The huge randomized National Lung Screening Trial (NLST) in the United States was stopped in November after 8-year results showed that screening heavy smokers with low-dose helical computed tomography (CT) significantly reduced deaths from lung cancer, compared with screening with chest x-rays.
This was the first time clear evidence of a significant reduction in lung cancer mortality with a screening test in a randomized controlled clinical trial has been seen, said Christine Berg, MD, NLST project officer for the Lung Screening Study at the National Cancer Institute, which funded the trial. This finding will "have implications for the screening and management of lung cancer for many years to come," Dr. Berg predicted.
The long-awaited draft of the fifth edition of the Diagnostic and Statistical Manual of Mental Disorders (DSM-5) was released by the American Psychiatric Association in February. After a 2-month period of public review and commentary, which garnered "unprecedented" response, standardized field trials began in October.

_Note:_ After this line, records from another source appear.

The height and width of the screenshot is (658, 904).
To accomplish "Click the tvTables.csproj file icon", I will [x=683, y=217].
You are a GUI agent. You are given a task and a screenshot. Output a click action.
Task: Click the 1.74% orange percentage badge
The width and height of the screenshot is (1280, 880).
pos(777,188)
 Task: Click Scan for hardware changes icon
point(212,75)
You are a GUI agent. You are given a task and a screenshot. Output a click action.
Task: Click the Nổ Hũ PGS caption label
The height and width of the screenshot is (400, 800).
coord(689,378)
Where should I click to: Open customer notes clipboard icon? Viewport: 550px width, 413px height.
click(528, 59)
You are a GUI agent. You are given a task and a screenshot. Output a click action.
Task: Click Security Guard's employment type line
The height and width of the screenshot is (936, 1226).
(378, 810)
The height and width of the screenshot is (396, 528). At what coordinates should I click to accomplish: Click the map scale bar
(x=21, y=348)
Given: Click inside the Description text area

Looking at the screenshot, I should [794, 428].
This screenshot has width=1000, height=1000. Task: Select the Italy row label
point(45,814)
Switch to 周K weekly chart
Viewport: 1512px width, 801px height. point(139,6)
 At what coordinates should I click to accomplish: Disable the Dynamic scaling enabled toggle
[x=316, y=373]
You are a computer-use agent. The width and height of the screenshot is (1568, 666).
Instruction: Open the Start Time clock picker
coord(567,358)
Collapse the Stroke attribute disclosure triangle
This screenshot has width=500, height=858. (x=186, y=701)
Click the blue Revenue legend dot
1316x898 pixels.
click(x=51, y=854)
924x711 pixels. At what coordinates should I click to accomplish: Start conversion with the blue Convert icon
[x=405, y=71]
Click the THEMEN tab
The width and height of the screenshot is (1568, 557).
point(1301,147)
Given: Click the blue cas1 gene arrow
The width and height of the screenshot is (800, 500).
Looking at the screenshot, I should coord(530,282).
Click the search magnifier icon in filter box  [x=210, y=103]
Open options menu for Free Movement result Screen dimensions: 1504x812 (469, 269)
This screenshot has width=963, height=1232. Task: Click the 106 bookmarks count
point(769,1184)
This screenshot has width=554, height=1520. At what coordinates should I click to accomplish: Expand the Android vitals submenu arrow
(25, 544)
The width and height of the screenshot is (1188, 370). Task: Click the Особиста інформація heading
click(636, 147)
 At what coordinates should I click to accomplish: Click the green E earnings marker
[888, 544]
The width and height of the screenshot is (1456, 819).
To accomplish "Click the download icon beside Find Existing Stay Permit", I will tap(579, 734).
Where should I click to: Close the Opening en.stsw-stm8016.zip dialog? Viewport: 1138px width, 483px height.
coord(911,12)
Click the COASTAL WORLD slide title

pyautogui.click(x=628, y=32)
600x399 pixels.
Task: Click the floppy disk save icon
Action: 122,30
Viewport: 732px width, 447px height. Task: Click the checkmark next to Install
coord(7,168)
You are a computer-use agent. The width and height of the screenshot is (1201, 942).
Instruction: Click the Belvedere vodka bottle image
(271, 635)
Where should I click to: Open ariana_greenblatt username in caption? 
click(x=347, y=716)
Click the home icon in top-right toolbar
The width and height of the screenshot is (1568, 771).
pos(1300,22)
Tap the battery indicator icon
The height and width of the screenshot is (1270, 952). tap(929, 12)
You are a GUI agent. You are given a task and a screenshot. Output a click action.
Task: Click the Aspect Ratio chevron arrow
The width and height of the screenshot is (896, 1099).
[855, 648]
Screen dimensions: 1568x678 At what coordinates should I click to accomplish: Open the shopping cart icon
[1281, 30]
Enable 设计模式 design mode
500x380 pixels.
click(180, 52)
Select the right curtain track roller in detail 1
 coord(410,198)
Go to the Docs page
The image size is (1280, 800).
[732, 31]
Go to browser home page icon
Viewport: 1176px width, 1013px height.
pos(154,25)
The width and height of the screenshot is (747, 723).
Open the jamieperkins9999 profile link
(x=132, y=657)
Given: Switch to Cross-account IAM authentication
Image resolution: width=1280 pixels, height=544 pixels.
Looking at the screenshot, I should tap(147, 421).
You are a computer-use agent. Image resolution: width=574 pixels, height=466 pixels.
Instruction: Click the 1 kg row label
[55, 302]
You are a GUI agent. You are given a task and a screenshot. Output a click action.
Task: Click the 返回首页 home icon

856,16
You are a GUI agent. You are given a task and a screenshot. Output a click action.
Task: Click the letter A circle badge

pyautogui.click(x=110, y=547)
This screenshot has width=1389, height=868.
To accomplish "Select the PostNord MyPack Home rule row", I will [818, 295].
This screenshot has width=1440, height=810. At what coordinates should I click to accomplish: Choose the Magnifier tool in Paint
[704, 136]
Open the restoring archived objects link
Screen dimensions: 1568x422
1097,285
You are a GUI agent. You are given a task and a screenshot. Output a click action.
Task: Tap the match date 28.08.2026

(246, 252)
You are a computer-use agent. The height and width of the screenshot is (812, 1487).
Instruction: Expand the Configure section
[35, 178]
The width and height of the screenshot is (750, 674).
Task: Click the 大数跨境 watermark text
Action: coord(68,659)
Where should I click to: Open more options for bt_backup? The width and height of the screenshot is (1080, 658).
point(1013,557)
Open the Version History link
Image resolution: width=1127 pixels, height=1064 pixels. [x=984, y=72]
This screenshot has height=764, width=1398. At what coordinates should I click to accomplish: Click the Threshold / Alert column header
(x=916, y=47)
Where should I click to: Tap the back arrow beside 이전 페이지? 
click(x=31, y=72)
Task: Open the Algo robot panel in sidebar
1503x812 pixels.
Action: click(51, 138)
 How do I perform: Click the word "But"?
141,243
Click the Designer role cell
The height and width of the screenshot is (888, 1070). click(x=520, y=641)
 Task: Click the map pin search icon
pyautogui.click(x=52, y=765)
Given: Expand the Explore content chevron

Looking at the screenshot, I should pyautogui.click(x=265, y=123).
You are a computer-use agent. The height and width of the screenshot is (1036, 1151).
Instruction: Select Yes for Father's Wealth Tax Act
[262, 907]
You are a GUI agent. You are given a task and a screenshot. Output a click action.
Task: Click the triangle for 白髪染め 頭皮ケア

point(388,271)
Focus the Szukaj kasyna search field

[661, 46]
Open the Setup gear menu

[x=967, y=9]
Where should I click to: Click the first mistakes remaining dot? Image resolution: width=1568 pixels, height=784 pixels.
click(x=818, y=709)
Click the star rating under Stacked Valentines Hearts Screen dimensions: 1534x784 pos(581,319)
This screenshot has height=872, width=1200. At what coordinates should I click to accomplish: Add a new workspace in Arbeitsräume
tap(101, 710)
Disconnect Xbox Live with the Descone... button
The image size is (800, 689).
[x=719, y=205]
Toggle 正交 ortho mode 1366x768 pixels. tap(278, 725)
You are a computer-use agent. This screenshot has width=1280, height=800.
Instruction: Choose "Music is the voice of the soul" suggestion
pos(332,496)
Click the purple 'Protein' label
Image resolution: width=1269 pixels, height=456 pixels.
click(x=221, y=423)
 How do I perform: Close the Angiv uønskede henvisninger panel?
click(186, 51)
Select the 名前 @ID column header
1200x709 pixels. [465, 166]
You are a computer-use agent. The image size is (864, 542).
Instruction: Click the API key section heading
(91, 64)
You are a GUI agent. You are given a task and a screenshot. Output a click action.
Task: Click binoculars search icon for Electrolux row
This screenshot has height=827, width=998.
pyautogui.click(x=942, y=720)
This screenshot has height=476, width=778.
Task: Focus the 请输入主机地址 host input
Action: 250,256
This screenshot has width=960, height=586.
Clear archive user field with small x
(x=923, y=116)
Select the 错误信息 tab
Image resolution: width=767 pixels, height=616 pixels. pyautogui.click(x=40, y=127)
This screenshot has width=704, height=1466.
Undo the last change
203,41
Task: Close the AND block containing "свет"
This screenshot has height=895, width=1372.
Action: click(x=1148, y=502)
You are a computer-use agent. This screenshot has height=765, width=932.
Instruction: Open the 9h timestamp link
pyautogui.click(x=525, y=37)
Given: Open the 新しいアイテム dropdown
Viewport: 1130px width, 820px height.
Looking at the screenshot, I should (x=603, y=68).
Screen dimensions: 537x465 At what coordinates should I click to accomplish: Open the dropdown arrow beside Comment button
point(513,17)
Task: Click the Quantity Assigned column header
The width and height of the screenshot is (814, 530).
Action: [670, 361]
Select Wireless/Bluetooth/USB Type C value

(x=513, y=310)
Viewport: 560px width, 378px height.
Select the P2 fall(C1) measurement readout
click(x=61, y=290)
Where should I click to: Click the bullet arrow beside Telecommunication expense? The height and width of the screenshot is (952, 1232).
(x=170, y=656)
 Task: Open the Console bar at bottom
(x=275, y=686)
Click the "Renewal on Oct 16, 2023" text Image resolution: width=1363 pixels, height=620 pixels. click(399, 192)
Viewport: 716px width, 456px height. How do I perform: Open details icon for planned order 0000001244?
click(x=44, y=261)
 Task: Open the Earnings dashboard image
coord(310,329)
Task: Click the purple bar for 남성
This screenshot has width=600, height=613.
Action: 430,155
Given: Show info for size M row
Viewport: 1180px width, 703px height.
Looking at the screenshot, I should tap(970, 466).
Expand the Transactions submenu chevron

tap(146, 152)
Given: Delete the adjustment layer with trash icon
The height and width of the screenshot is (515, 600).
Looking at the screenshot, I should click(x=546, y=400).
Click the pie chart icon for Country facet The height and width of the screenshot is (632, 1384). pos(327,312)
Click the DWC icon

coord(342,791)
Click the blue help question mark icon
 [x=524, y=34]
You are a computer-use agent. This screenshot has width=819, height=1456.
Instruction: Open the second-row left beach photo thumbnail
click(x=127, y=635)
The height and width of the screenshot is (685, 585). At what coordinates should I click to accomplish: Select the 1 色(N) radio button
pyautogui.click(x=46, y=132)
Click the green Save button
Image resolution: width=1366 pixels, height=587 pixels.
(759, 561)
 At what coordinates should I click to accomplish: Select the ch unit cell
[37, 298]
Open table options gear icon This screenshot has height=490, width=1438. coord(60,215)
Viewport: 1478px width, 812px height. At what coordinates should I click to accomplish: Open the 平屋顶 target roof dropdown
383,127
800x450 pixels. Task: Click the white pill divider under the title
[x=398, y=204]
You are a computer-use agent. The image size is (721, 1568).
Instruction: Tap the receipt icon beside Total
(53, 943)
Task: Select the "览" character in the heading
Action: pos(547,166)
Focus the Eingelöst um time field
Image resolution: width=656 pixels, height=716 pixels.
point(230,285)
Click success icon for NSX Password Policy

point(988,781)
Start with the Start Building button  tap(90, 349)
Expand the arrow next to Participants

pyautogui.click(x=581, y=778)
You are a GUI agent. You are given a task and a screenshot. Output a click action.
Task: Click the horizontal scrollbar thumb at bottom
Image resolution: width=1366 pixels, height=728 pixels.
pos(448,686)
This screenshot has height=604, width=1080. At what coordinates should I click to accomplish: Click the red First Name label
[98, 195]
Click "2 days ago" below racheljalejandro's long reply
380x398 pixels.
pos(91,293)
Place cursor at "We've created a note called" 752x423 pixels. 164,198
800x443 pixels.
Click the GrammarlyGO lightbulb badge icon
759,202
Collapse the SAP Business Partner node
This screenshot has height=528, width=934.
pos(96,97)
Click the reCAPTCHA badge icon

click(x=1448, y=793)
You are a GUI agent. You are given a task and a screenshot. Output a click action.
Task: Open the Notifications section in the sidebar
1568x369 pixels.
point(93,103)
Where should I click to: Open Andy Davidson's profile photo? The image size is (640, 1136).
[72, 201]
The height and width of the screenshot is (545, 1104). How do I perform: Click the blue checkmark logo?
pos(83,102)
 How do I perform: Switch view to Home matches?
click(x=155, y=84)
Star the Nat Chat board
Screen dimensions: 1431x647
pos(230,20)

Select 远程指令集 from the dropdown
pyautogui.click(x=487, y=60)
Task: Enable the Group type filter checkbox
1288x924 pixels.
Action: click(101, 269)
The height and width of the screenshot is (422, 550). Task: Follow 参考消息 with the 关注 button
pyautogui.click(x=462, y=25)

Experts heading up the development of the DSM-5 say the manual is important not only to psychiatry but all medical specialties. One of the primary goals of developing the new manual is to make it more useful in all clinical practice, including primary care, they say.
Robert Edwards, PhD, was awarded the 2010 Nobel Prize in medicine or physiology, for his work in developing in vitro fertilization (IVF). About 4 million people were born over the past 32 years using IVF.
New research provides the first direct evidence that attention-deficit/hyperactivity disorder (ADHD) is genetic. In a study published online September 30 in The Lancet, investigators from the University of Cardiff, United Kingdom, say their findings suggest ADHD should be classified as a neurodevelopmental and not a behavioral disorder.